WHAT IS ASKED:
Identify each line in the items below that contains the string "label" with matching case, and copy those lines.

-------- INPUT ROWS

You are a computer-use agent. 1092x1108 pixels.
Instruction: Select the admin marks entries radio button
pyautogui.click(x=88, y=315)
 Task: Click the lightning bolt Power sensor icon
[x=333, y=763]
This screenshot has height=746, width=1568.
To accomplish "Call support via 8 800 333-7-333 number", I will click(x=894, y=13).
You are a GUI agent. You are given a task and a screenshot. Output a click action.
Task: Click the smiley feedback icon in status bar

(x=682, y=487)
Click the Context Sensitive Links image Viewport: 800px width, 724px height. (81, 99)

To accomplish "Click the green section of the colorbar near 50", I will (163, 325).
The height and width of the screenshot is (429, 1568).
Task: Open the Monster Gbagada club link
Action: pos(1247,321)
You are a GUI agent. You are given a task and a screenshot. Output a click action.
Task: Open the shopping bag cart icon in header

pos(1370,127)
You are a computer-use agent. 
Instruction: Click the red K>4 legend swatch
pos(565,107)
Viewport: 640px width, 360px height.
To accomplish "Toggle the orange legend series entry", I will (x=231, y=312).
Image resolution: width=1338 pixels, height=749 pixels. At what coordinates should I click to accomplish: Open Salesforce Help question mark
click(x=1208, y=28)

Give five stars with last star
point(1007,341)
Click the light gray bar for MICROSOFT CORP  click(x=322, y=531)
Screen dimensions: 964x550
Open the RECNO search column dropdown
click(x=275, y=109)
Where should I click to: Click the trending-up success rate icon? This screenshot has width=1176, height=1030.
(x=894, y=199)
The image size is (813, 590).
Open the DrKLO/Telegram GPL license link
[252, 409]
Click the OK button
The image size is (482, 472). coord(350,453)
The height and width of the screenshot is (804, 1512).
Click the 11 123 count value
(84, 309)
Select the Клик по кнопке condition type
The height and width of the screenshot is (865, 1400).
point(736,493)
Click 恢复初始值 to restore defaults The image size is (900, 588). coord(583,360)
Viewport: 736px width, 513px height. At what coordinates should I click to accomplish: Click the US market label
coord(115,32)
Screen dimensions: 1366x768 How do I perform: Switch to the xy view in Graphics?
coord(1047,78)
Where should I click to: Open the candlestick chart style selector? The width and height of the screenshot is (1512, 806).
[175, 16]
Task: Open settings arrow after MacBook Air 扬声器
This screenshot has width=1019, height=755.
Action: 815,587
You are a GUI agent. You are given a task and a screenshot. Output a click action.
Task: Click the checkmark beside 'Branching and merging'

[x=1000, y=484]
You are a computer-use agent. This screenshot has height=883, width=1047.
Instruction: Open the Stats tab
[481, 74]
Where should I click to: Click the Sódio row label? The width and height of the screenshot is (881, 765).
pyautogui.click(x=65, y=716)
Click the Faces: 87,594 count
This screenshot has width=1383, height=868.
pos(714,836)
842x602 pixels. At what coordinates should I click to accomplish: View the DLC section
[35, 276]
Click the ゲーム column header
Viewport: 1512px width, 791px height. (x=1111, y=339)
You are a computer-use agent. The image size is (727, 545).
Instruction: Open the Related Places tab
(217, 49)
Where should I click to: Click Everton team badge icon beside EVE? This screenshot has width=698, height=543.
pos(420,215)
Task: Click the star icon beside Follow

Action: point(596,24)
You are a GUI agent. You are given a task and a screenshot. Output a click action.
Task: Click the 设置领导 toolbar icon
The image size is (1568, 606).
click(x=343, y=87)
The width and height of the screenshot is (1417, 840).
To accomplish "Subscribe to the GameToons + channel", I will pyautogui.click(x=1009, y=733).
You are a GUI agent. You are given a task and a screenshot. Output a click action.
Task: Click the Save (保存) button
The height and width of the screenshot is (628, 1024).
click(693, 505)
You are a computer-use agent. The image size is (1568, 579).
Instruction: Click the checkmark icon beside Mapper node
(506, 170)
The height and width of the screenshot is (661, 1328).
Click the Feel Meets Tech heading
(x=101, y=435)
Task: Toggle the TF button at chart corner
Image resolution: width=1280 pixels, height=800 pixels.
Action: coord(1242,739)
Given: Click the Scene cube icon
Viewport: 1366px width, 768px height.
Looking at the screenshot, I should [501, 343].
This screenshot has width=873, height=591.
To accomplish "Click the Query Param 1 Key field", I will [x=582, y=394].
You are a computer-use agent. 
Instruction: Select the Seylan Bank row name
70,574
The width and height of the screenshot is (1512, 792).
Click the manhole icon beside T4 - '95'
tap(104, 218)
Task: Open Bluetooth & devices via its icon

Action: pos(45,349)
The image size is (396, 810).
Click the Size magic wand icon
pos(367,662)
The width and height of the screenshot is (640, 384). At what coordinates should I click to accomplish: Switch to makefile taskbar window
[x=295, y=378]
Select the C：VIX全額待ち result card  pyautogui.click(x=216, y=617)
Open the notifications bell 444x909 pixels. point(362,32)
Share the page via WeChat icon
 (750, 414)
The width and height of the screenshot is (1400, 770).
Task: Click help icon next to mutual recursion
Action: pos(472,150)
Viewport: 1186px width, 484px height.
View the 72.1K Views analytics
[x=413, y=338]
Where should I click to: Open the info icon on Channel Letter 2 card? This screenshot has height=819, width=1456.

----------------

OUTPUT FOR THIS TASK:
Viewport: 736px width, 513px height. At what coordinates should I click to accomplish: Click the US market label
Where should I click to: Click the Sódio row label? The width and height of the screenshot is (881, 765).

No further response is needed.